By: Chrysanthus Date Published: 22 Aug 2012
Introduction
Scope
Any normal object is destroyed by C++ when it goes out of scope. A static object is an object that is not destroyed when it goes out of scope. Also, with static objects, if the scope is executed repeatedly, initialization takes place only once, the first time, the scope is executed. I will use the function scope to explain this. I will start with a normal object in a function and shows how it dies when it goes out of scope. Then I will define a static object in the same function and prove that it does not die, when it goes out of scope.
Normal Object
Consider the function, fn() in the following code:
#include <iostream>
using namespace std;
void fn()
{
int n = 0;
cout << n << '\n';
n = n + 2;
}
int main()
{
fn();
fn();
fn();
fn();
return 0;
}
In the function, fn(), n is an ordinary integer object. In main, the function fn() is called 4 times. Each time the function, fn() in main is called, n is reinitialized to zero. So the value displayed for n from fn() is always zero. After the display (cout statement), n is increased by 2, but this has no effect in the display, the next time fn() is called. This increase of n and n as a whole, die (is annulled) at the very end of the function block.

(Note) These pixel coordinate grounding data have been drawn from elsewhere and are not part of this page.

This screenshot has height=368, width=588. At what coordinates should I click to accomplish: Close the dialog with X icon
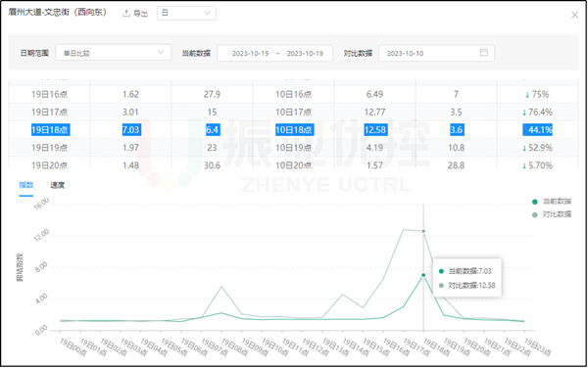point(574,15)
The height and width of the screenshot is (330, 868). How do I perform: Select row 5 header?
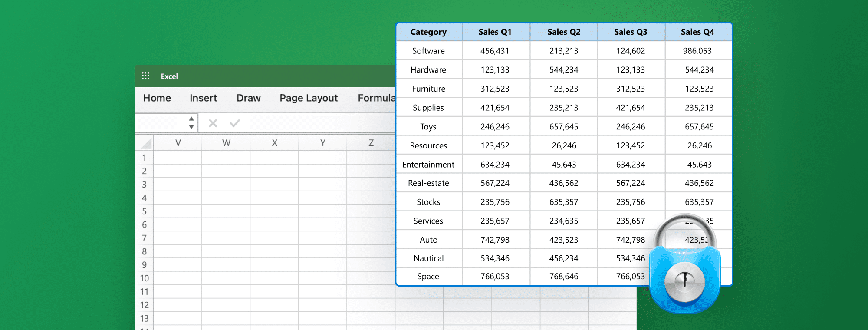click(144, 211)
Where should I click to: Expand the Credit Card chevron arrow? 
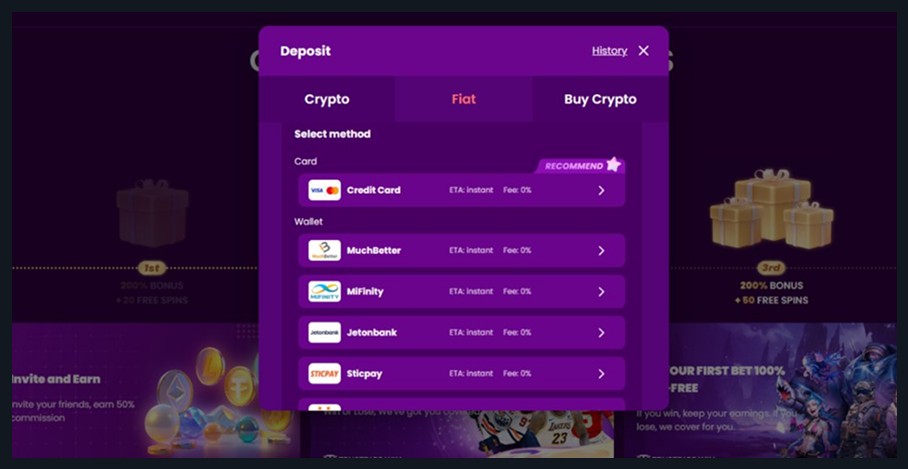[601, 190]
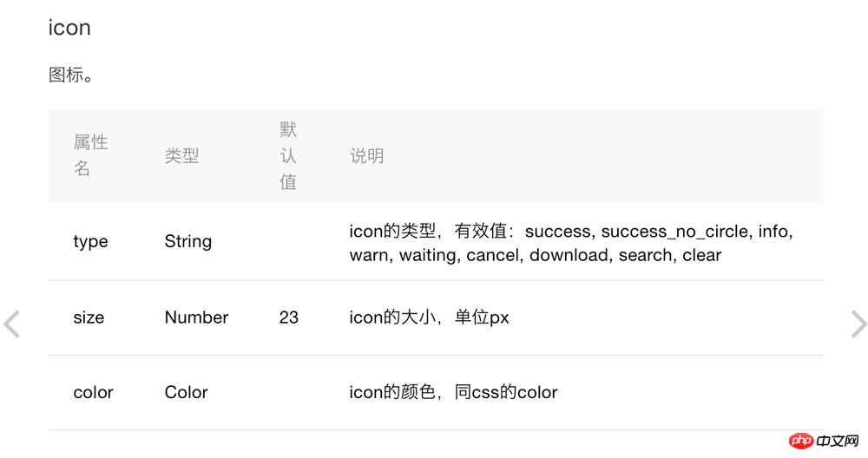The height and width of the screenshot is (458, 868).
Task: Click the 中文网 watermark text
Action: pos(838,442)
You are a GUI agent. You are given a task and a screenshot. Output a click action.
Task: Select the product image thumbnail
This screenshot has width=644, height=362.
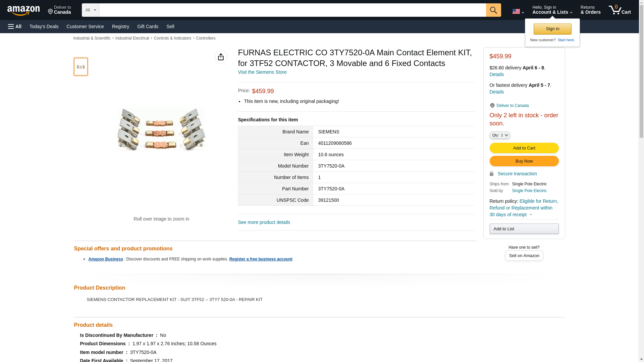(81, 66)
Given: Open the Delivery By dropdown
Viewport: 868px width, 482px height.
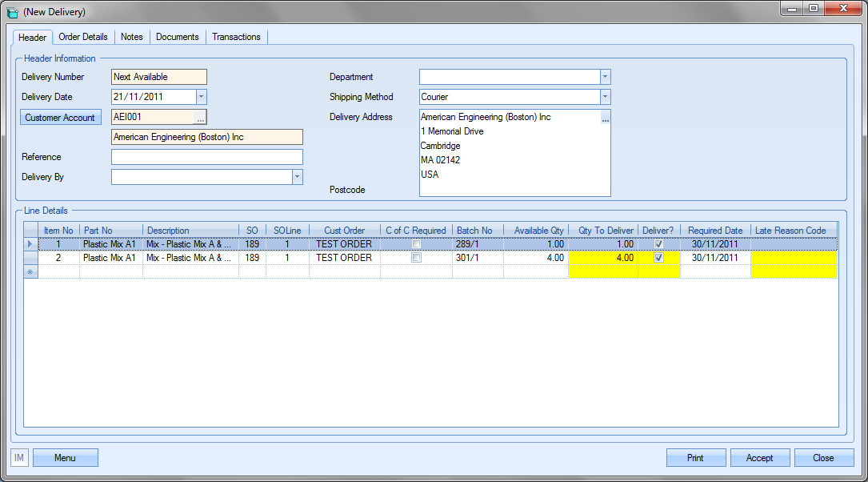Looking at the screenshot, I should tap(297, 177).
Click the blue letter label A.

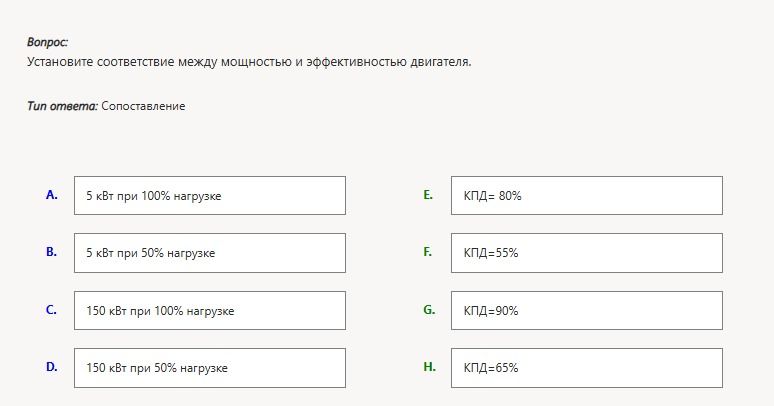coord(52,195)
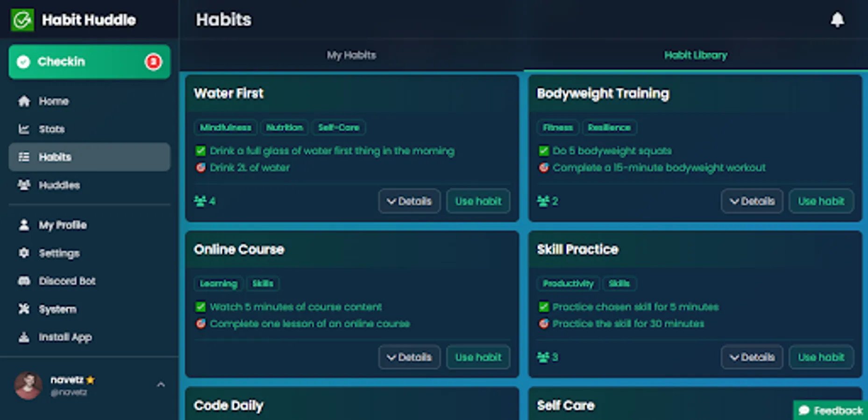Viewport: 868px width, 420px height.
Task: Expand Details for Skill Practice
Action: coord(752,357)
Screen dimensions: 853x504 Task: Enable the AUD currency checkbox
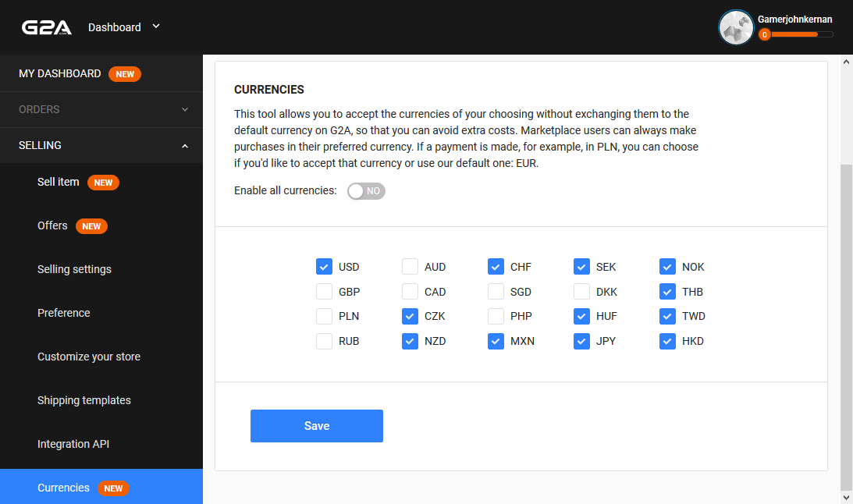coord(410,267)
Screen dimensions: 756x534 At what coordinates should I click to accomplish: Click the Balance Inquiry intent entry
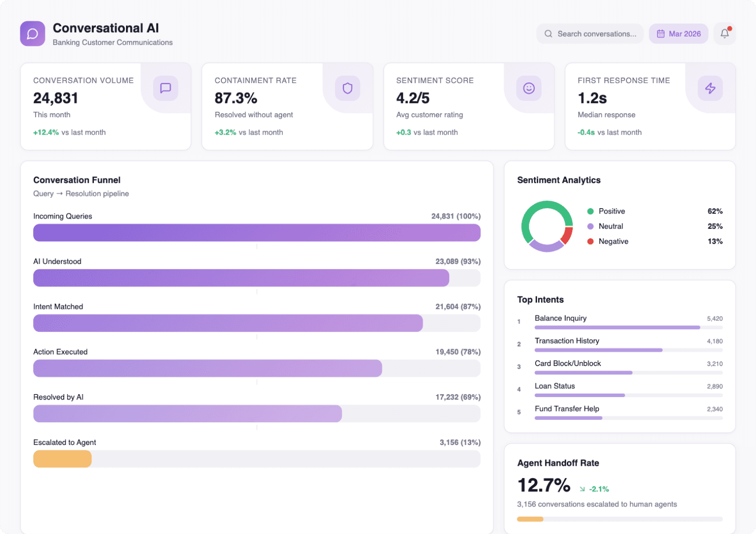tap(560, 318)
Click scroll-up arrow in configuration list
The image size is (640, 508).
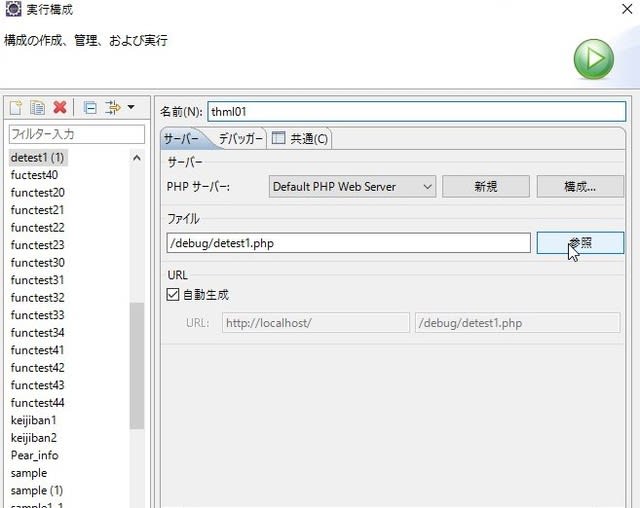click(x=137, y=158)
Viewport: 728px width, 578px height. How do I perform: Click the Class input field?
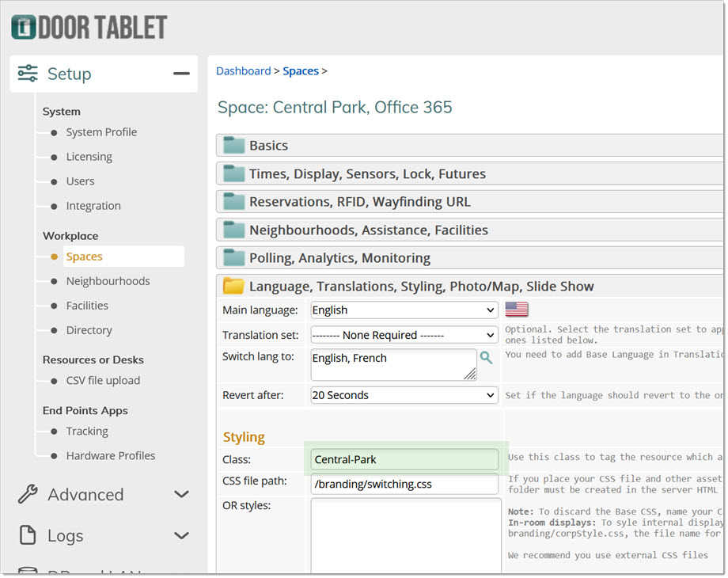(x=404, y=459)
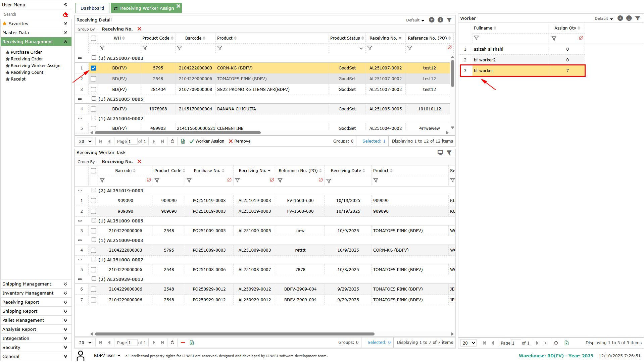Click the Receiving Detail vertical scrollbar

(452, 74)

If in the fn() function above, n where made static, then n will be initialized only when the function is called for the first time. That is one of the characteristics of a static object. Another characteristic of a static object is that it does not die when it goes out of scope. So, for a static object, if the scope is re-executed, the previous value of the static object will be maintained. To define a static object, precede the normal definition with the reserved word, static. Read and try the following code:
#include <iostream>
using namespace std;
void fn()
{
static int n = 0;
cout << n << '\n';
n = n + 2;
}
int main()
{
fn();
fn();
fn();
fn();
return 0;
}
In the fn() function, n is now a static object. The first time the fn() function is called from main, n is initialized to zero. Then n is displayed. Then n is increased by 2. and the function block goes out of scope. Since the value of a static object does not die when it goes out of scope, the last value of n is retained by n.
The next time, the function, fn(), is called, n is no longer initialized; that is, the initialization statement is skipped. After the skipping, n is displayed, and then n is increased by 2 on its previous value. So, the output of the above code is, 0, 2, 4, 6, in new lines.
So, a static object is an object that is initialized only once if its scope block is executed many times and it is an object that does not die when it goes out of scope.
The initialization of a static object should not be broken down into definition and assignment.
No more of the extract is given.